Transcribe all of the material below, reproducing each line character for character without any alteration.

▶ _ENTRIES SUPPLIED_
--- --- ---

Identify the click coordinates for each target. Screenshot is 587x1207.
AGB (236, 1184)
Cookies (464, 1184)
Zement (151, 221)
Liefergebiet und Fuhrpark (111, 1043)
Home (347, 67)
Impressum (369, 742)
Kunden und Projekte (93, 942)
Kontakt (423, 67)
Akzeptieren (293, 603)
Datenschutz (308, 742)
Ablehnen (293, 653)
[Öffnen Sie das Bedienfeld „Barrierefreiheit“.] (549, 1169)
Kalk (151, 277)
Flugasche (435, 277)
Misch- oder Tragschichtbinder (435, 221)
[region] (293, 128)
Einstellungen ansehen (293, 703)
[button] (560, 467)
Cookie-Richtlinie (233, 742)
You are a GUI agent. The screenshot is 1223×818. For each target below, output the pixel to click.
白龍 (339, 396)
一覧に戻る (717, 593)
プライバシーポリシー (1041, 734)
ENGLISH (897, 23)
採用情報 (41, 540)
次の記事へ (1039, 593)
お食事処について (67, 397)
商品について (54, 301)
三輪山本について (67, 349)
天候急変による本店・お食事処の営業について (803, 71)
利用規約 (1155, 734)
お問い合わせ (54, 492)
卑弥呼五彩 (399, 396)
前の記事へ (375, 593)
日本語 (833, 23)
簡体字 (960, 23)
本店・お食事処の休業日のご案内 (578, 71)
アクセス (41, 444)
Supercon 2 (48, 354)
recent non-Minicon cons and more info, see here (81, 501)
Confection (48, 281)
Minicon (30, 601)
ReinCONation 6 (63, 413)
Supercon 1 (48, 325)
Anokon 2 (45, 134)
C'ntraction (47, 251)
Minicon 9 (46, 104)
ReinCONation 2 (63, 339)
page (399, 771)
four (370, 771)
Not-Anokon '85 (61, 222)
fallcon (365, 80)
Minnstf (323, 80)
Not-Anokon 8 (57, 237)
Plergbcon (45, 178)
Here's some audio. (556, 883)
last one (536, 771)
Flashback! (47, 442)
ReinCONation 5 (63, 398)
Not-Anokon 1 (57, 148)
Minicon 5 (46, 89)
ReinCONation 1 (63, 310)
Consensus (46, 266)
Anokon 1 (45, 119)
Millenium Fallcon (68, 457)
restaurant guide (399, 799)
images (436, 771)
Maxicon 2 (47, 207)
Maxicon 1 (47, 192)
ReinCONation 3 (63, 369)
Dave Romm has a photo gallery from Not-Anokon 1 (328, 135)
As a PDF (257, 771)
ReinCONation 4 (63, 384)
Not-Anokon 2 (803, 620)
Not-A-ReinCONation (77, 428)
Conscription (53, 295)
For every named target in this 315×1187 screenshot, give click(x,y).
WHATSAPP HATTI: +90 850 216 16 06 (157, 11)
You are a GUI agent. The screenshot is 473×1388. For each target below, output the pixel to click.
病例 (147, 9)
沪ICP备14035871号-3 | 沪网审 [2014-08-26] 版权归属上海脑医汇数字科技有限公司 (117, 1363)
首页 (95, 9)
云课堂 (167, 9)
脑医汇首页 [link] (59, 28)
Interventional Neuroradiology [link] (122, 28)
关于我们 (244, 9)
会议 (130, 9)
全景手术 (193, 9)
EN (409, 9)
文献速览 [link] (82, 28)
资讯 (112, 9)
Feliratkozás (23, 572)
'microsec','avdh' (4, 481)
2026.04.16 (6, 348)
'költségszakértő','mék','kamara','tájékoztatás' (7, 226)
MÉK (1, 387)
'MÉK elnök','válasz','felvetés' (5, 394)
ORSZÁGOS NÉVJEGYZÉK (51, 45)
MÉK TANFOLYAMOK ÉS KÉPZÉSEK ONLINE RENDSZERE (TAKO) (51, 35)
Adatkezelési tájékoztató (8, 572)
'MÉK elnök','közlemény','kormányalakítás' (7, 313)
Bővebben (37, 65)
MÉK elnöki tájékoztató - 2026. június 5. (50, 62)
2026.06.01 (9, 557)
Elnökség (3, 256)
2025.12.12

--- --- ---

▶ _RESULT OF THE EXERCISE_
Identify the click coordinates for each target. Screenshot is 587x1207.
AGB (236, 1184)
Cookies (464, 1184)
Zement (151, 221)
Liefergebiet und Fuhrpark (111, 1043)
Home (347, 67)
Impressum (369, 742)
Kunden und Projekte (93, 942)
Kontakt (423, 67)
Akzeptieren (293, 603)
Datenschutz (308, 742)
Ablehnen (293, 653)
[Öffnen Sie das Bedienfeld „Barrierefreiheit“.] (549, 1169)
Kalk (151, 277)
Flugasche (435, 277)
Misch- oder Tragschichtbinder (435, 221)
[region] (293, 128)
Einstellungen ansehen (293, 703)
[button] (560, 467)
Cookie-Richtlinie (233, 742)
You are a GUI agent. The screenshot is 1223×818. For each target below, output the pixel to click.
白龍 (339, 396)
一覧に戻る (717, 593)
プライバシーポリシー (1041, 734)
ENGLISH (897, 23)
採用情報 (41, 540)
次の記事へ (1039, 593)
お食事処について (67, 397)
商品について (54, 301)
三輪山本について (67, 349)
天候急変による本店・お食事処の営業について (803, 71)
利用規約 (1155, 734)
お問い合わせ (54, 492)
卑弥呼五彩 (399, 396)
前の記事へ (375, 593)
日本語 (833, 23)
簡体字 (960, 23)
本店・お食事処の休業日のご案内 (578, 71)
アクセス (41, 444)
Supercon 2 (48, 354)
recent non-Minicon cons and more info, see here (81, 501)
Confection (48, 281)
Minicon (30, 601)
ReinCONation 6 (63, 413)
Supercon 1 (48, 325)
Anokon 2 (45, 134)
C'ntraction (47, 251)
Minicon 9 (46, 104)
ReinCONation 2 (63, 339)
page (399, 771)
four (370, 771)
Not-Anokon '85 (61, 222)
fallcon (365, 80)
Minnstf (323, 80)
Not-Anokon 8 (57, 237)
Plergbcon (45, 178)
Here's some audio. (556, 883)
last one (536, 771)
Flashback! (47, 442)
ReinCONation 5 (63, 398)
Not-Anokon 1 (57, 148)
Minicon 5 (46, 89)
ReinCONation 1 (63, 310)
Consensus (46, 266)
Anokon 1 (45, 119)
Millenium Fallcon (68, 457)
restaurant guide (399, 799)
images (436, 771)
Maxicon 2 (47, 207)
Maxicon 1 (47, 192)
ReinCONation 3 (63, 369)
Dave Romm has a photo gallery from Not-Anokon 1 (328, 135)
As a PDF (257, 771)
ReinCONation 4 (63, 384)
Not-Anokon 2 (803, 620)
Not-A-ReinCONation (77, 428)
Conscription (53, 295)
For every named target in this 315×1187 screenshot, give click(x,y).
WHATSAPP HATTI: +90 850 216 16 06 (157, 11)
You are a GUI agent. The screenshot is 473×1388. For each target below, output the pixel to click.
病例 (147, 9)
沪ICP备14035871号-3 | 沪网审 [2014-08-26] 版权归属上海脑医汇数字科技有限公司 (117, 1363)
首页 (95, 9)
云课堂 (167, 9)
脑医汇首页 [link] (59, 28)
Interventional Neuroradiology [link] (122, 28)
关于我们 (244, 9)
会议 (130, 9)
全景手术 (193, 9)
EN (409, 9)
文献速览 [link] (82, 28)
资讯 (112, 9)
Feliratkozás (23, 572)
'microsec','avdh' (4, 481)
2026.04.16 (6, 348)
'költségszakértő','mék','kamara','tájékoztatás' (7, 226)
MÉK (1, 387)
'MÉK elnök','válasz','felvetés' (5, 394)
ORSZÁGOS NÉVJEGYZÉK (51, 45)
MÉK TANFOLYAMOK ÉS KÉPZÉSEK ONLINE RENDSZERE (TAKO) (51, 35)
Adatkezelési tájékoztató (8, 572)
'MÉK elnök','közlemény','kormányalakítás' (7, 313)
Bővebben (37, 65)
MÉK elnöki tájékoztató - 2026. június 5. (50, 62)
2026.06.01 (9, 557)
Elnökség (3, 256)
2025.12.12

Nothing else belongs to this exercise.